Here are some questions:
(a) How much should S&P 500 correct if market adjust their rate pricing close to Fed's projection?
(b) Can we say the coming months might go range bound between 3630-4150 first (Fed tightening and strong economy offset each other) instead of breaking new low?
(c) When do you see market might change their curve projection for 2023?
(d) Do you see highly likely US can manage a soft landing? Why? If yes, SPX might bottom around 3630? If not, there will be further to go.
Cheers,
James
One play on inflation and higher rates, and stronger jobs is debt collectors and used car and white goods, etc financiers.

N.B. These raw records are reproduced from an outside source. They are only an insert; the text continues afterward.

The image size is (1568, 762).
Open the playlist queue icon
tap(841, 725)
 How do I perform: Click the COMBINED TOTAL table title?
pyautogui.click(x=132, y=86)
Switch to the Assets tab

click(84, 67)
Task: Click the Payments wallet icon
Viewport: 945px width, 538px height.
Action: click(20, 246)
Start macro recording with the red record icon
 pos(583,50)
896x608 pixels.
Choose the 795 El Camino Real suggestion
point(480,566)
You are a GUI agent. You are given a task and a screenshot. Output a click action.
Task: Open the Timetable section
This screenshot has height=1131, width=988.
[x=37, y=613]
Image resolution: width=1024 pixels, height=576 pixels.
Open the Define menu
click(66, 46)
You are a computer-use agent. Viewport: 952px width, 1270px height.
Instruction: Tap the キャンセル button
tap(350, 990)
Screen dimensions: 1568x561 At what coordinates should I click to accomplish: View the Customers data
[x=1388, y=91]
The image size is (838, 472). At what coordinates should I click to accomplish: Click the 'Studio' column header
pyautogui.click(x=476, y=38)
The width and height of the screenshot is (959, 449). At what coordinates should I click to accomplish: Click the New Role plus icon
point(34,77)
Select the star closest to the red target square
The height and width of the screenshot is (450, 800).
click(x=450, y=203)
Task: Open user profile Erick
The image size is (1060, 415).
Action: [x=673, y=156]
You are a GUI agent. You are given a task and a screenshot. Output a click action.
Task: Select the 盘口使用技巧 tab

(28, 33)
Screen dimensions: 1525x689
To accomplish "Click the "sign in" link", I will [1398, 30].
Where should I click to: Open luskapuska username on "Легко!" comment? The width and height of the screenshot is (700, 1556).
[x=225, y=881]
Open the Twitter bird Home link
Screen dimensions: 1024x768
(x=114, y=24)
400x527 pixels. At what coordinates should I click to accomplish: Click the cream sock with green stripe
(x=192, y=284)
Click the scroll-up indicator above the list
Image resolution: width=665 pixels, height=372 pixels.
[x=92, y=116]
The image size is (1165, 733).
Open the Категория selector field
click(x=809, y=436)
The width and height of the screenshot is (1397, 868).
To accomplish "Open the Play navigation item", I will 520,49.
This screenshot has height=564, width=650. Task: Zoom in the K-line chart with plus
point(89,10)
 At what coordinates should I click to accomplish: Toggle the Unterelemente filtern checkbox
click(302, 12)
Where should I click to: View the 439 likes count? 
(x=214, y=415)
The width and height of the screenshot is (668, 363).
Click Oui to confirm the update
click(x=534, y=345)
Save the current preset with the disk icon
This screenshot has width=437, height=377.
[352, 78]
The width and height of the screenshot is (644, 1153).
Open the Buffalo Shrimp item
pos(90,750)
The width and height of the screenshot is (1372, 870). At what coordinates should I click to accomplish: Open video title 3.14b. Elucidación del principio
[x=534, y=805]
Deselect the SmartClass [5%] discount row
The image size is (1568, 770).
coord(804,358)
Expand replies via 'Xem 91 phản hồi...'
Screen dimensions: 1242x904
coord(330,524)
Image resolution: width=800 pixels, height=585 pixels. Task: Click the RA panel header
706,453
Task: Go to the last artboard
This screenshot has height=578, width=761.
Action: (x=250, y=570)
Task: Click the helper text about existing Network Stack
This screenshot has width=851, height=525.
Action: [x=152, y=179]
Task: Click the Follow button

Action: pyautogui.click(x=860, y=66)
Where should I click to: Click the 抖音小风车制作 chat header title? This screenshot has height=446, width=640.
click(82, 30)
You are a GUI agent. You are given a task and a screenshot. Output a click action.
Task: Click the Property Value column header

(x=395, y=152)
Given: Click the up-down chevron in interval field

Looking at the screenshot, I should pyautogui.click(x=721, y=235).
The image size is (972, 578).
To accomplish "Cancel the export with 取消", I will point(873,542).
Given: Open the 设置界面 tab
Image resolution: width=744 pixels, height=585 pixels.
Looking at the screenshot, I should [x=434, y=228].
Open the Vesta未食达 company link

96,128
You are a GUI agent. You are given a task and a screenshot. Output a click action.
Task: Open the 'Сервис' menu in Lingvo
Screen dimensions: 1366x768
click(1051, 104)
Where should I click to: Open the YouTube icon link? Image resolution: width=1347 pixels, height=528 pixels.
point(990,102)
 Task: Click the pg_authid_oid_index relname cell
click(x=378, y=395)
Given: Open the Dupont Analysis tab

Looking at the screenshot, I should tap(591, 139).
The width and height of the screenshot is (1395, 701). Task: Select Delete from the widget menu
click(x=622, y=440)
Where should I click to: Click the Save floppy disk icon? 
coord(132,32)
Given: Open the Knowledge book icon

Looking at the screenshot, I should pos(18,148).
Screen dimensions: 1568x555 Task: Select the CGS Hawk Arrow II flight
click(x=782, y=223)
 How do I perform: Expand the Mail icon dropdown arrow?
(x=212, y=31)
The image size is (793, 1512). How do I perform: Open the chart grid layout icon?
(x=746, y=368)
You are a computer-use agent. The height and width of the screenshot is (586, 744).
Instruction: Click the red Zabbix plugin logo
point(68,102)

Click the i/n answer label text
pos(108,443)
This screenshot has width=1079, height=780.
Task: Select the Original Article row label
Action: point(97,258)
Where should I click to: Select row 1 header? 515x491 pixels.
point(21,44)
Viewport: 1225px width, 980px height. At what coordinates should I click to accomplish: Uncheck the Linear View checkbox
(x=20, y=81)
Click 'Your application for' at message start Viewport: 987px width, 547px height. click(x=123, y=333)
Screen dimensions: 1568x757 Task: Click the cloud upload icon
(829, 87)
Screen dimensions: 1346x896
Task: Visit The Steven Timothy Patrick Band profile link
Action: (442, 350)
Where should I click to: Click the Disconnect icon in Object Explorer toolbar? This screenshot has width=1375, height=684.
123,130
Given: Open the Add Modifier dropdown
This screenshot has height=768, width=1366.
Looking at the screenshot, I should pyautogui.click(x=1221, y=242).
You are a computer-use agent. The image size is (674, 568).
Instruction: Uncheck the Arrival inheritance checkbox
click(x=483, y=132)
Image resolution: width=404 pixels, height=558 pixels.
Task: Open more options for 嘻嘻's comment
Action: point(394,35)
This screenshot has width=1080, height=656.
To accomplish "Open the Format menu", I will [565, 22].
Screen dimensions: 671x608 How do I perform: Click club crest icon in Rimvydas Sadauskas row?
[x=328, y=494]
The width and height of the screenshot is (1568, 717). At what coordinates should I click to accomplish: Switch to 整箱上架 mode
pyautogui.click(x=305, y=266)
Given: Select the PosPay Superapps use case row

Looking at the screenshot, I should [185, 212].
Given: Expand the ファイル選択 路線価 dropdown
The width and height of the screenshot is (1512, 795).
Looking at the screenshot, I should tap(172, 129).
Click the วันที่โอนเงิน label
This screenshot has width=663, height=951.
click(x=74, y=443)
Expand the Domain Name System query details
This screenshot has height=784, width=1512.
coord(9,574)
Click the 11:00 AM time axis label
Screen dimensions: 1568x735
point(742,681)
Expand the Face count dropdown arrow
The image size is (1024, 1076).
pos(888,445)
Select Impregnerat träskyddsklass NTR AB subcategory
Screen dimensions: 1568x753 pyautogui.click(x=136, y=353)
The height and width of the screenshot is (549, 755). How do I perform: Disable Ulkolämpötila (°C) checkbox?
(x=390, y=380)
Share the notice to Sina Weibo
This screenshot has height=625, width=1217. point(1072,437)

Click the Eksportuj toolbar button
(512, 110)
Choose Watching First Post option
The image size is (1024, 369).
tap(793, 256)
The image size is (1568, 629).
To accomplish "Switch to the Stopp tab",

Could be a rug pull for their lower income demographic customers coming.
Dear John,
Can you please give me some ideas that under 3Q22 scheme (GDP positive and inflation pressure remain/accelerate), which 1-2 sectors you would prefer most and why? (For the sector you like least is utility?)
Cheers,
James
Hi David, thank you and John for addressing some concerns around your thesis. I was wondering, why would Big Tech support democrats? You mention how they are trying to avoid the ire of Republicans, but my understanding is that democrats have been much harsher on big tech and have that kind of grassroots support to fight them. Also, who are the employees working at those firms that would push that kind of narrative? Would it be the lobbyists, or the marketers?